Eski çağların birinde, bir memlekette insanlar Tanrı’yı çok merak ediyorlarmış. Tanrı bu insanlara bir melek göndermiş.
İnsanlar Tanrı ile ilgili pek çok soru sormuşlar. Melek hepsini cevaplamış. En sonunda da “Tanrı en çok neyi sever?” diye sormuşlar. Melek, “Kahkahayı sever,” demiş. Nedense buna pek kimse inanmamış. O memlekette bir kasvet varmış ve kasvetli kalmayı sürdürmüşler.
Melek cennete dönüp, olanları tanrıya anlatmış. Tanrı kullarının yüzünün gülmesini, kahkaha atmasını istiyormuş. Hemen yeni bir plan yapmış. İnsanların nasıl davranacağını belirleyen katı kurallar yazmış, ahlaki ve etik değerlerin olduğu uzunca bir liste düzenlemiş. Meleği çağırmış, “Şimdi bu listeyi al, o insanlara ulaştır,” demiş. Melek gitmiş yasaklar listesini baştan aşağı okumuş. İnsanlar buna inanmış, önceleri yasaklara uyanlar olduysa da sonradan insanlar yasakları delmeye başlamış. Yasakları delmek, onları mutlu ediyormuş. Tanrı da zaten onları mutlu görmek istediğinden, yaptığı planın işe yaradığını görüp, o da mutlu olmuş.

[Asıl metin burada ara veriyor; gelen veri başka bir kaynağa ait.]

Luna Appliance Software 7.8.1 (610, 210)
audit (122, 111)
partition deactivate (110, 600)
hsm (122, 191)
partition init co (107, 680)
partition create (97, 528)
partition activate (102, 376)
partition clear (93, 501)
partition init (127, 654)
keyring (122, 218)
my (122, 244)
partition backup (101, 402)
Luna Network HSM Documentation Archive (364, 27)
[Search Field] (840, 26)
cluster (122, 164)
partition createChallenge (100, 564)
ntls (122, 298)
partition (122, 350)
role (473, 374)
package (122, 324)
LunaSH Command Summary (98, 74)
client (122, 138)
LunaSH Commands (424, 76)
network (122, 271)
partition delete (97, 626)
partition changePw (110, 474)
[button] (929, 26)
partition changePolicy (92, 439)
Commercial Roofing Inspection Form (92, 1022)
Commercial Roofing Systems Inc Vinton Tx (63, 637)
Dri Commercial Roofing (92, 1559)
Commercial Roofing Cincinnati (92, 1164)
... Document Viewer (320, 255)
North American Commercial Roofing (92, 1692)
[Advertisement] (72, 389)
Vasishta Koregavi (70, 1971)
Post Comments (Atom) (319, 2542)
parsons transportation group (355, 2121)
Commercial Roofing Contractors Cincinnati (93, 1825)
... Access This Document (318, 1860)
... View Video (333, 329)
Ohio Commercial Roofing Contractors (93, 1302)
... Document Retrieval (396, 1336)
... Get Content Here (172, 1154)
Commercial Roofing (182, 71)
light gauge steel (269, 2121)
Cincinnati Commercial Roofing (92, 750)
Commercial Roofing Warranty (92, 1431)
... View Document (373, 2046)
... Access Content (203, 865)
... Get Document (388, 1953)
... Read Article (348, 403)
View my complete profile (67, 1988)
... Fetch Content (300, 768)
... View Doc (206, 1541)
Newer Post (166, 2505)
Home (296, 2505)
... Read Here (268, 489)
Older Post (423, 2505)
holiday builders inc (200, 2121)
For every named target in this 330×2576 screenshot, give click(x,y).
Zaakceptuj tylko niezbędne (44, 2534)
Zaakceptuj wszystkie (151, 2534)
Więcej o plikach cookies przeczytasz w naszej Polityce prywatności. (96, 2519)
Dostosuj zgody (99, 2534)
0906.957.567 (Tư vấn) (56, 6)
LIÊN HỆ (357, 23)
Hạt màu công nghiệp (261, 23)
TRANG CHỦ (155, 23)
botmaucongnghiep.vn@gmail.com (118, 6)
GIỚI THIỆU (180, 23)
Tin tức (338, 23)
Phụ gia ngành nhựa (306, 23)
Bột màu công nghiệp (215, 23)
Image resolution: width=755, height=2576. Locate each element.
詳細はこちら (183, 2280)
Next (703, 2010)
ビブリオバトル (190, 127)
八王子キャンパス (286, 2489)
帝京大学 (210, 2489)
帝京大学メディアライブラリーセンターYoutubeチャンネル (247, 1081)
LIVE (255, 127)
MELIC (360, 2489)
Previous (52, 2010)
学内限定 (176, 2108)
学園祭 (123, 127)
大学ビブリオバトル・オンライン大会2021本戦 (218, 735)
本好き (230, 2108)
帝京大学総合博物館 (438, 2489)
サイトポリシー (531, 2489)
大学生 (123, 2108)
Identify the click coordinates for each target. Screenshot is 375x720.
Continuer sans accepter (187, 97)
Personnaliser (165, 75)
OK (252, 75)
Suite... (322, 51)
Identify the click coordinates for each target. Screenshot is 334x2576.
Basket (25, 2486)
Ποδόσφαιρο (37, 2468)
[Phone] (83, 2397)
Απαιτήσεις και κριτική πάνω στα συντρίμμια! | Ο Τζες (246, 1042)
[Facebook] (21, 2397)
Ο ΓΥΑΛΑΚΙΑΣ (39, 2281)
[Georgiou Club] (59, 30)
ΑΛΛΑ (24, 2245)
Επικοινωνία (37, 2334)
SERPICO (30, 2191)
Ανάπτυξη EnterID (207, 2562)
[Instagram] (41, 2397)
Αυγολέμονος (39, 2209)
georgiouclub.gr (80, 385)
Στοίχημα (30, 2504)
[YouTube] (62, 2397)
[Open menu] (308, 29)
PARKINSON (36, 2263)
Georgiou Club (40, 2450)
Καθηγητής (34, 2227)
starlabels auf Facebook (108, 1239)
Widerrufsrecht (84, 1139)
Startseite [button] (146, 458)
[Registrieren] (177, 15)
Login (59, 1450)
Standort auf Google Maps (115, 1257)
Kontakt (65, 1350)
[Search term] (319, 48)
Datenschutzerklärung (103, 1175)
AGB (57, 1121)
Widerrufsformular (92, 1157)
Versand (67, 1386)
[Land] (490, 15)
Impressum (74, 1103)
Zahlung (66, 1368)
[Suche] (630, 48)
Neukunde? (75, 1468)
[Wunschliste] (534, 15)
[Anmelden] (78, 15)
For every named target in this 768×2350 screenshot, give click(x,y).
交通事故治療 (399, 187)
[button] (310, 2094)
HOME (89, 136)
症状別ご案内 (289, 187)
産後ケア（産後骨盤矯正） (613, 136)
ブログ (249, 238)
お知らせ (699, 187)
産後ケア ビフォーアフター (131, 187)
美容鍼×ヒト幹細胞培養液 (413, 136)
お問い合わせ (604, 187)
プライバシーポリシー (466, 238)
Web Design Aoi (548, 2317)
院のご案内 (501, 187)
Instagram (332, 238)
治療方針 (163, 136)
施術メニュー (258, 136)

Bu hikâyeden öğrendiğimize göre Tanrı insanların mutlu olmasını istiyor. E istiyorsa kullarının isteklerini yerine getirsin, onlar da mutlu olsunlar, öyle değil mi?
Sanırım Tanrı, insanların mutlu olma yollarını kendilerinin bulmasını istiyor. Kendisi mutlu olamayanlara bazı küçük planlarla yardımcı oluyor. Tanrı, kullarının; yasak bir şeyi yapmaktan, sanki büyük bir kazanç elde etmiş gibi sevindiğini, önemli bir iş başarmış gibi gururlandığını, yasak edilmiş bir hazzı yaşamaktan abartılı bir keyif aldığını, sonuçta yasak delmenin, kullarını mutlu ettiğini biliyor. O yüzden kullarına önemsiz ama kışkırtıcı kurallar koymuş.
Hepimizin bildiği gibi, can ve mal emniyeti bakımından uymamız gereken (Trafik kuralları gibi) kurallar var. Bir de eskilerden kalma, kimler tarafından belirlendiği belli olmayan, pek çok uyduruk kural mevcut. Batıl diye adlandırılan bu uyduruk kuralları benimseyen ve çocuklarına da bunu dayatan insanlar var. Bu batıl kurallara göre yaşamak demek, neredeyse insanlıktan vaz geçmek demek.
Tanrı insanların kahkaha atmalarını istiyormuş. Öyleyse insanların kahkaha atmasına mani olan kurallar asla tanrıya ait olamaz. O halde mutluluğun önünde engel teşkil eden kurallar batıldır.
Mutluluğunu batıl kurallara kurban edenler bilmeliler ki, Tanrı onlar için üzülüyor.